At this time, as shown in FIG. 2, the lens holder 11 applies the YAG laser to the first fixing member 10 at the first welding point P1 that is separated from the fixing position where the first lens 12 is fixed to the lens holder 11 in the right direction. And is fixed to the first fixing member 10 in the same manner at a second welding point P2 further to the right of the first welding point P1 than the first welding point P1. The first welding point P <b> 1 is set at the center position in the optical axis direction of the first fixing member 10 for positioning the first fixing member 10 and the lens holder 11.
[0018]
As shown in FIGS. 2 and 3, the second fixing member 15 is formed in a substantially U shape like the first fixing member 10, and fixes and supports the optical isolator 16.
As shown in FIGS. 2 and 3, the optical isolator 16 is disposed adjacent to the first fixing member 10 and has an external appearance formed in a columnar shape.
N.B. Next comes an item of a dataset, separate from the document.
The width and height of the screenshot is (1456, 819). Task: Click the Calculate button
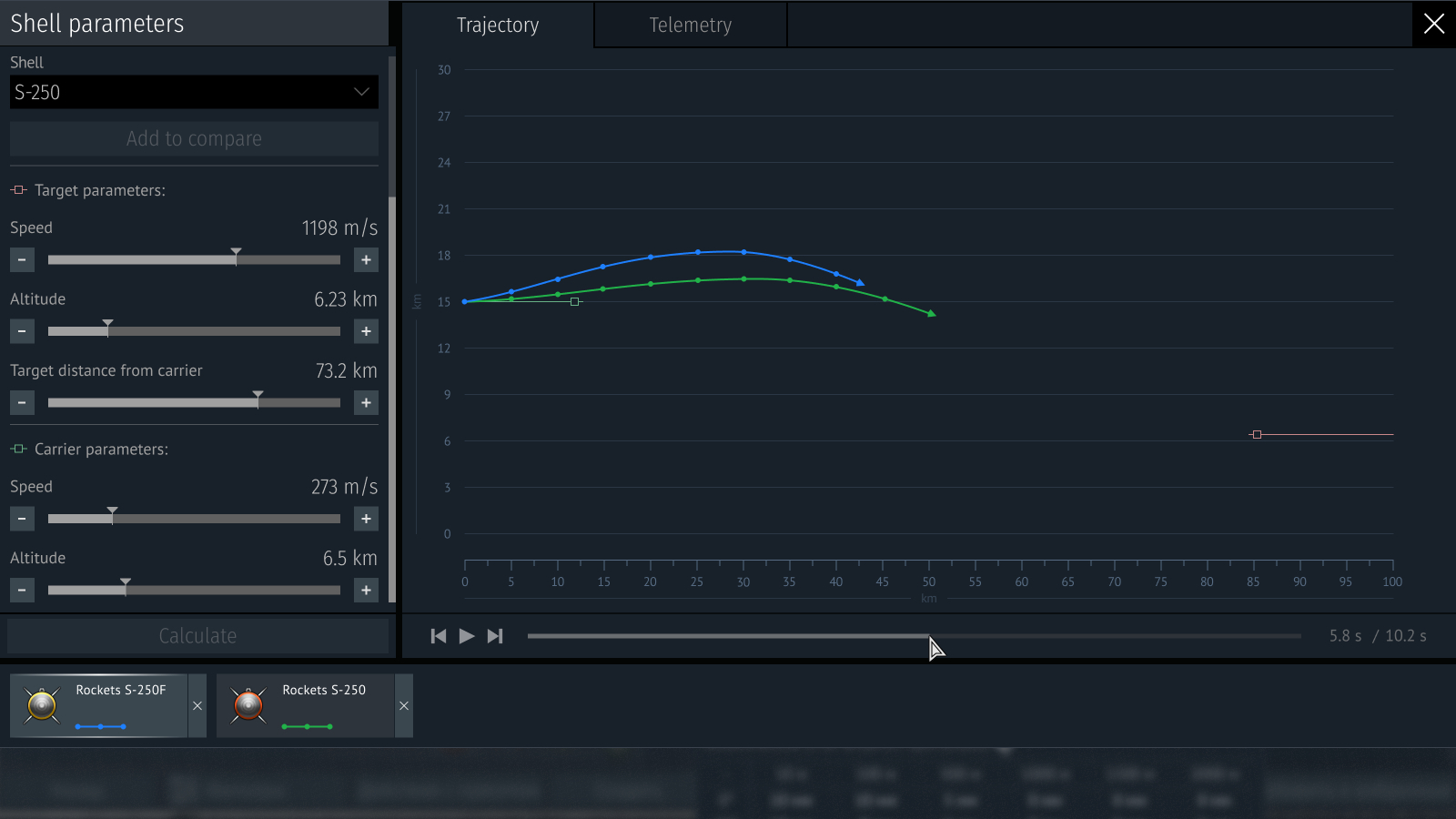(197, 636)
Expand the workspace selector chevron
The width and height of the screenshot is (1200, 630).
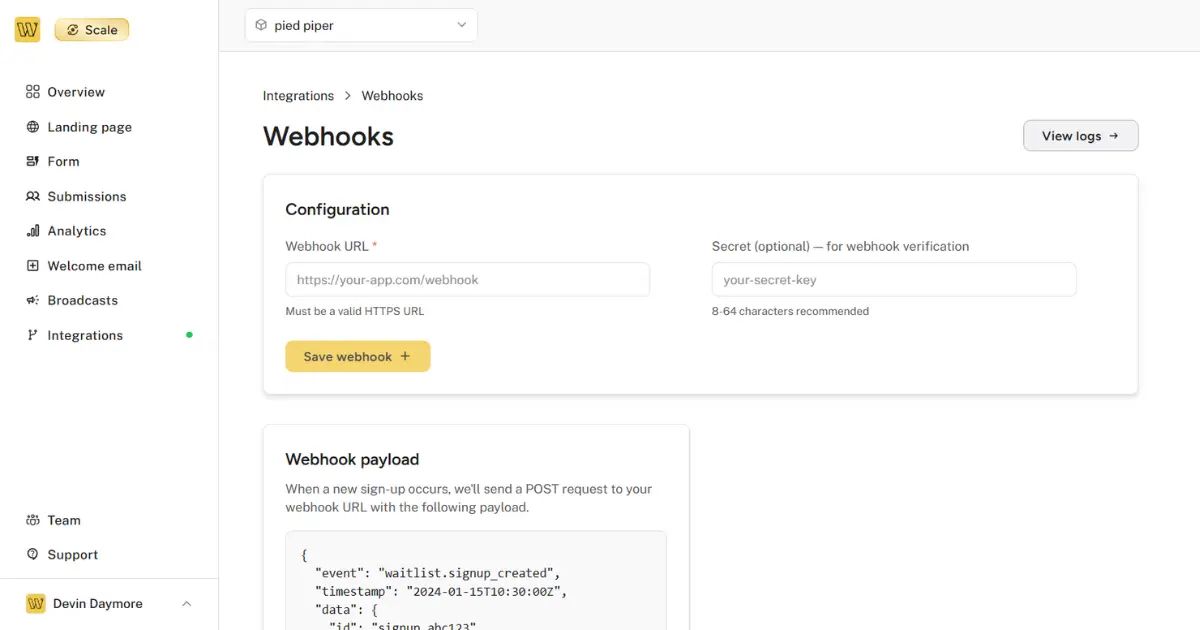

The semiconductor laser module 1 is configured as described above, and is manufactured according to the manufacturing method described below.
[0019]
First, the LD carrier 5 provided with the semiconductor laser element 5a on the first mounting portion 4a and the PD carrier 6 provided with the photodiode 6a are fixed with solder. The LD carrier 5 and the PD carrier 6 are electrically connected to the semiconductor laser element 5a and the photodiode 6a in advance by wire bonding, respectively.
Next, the first fixing member 10 is disposed adjacent to the PD carrier 6 on the second mounting portion 4 b, and the lens holder 11 is fitted to the first fixing member 10. Then, while driving the semiconductor laser element 5a, the first fixing member 10 and the lens holder 11 are moved along the optical axis so that the light emitted from the semiconductor laser element 5a and passed through the first lens 12 becomes parallel light. Move to adjust the position in the optical axis direction.
[0020]
Thus, when the light that has passed through the first lens 12 becomes parallel light, first, the first fixing member 10 is applied to the base 4, and then the lens holder 11 is applied to the first fixing member 10 using a YAG laser. Fix by welding.
At this time, as shown in FIG. 2, the lens holder 11 reduces the power from the normal position at the first welding point P1 that is separated from the fixed position where the first lens 12 is fixed to the lens holder 11 in the right direction. And temporarily fixed to the first fixing member 10 by the YAG laser. Next, the lens holder 11 is fixed to the first fixing member 10 by a YAG laser having a normal power or higher power at the second welding point P2 further to the right than the first welding point P1 with respect to the fixing position. To do.
[0021]
If it does in this way, it will become difficult for the lens holder 11 to transmit the impact in the case of the welding by a YAG laser to the low melting glass which has fixed the 1st lens 12. FIG. For this reason, the lens holder 11 is suppressed from cracking the low melting point glass, and the first lens 12 is prevented from peeling off. Therefore, the semiconductor laser module 1 using such a lens holder 11 is excellent in reliability because the first lens 12 is not peeled off from the lens holder 11.
[0022]
Next, the optical isolator 16 is fitted to the second fixing member 15 on the second fixing member 15 that is adjacent to the first fixing member 10 and previously mounted on the second mounting portion 4 b. In this state, the optical isolator 16 is rotated around the optical axis while the light emitted from the semiconductor laser element 5 a and passing through the first lens 12 is incident on the optical isolator 16.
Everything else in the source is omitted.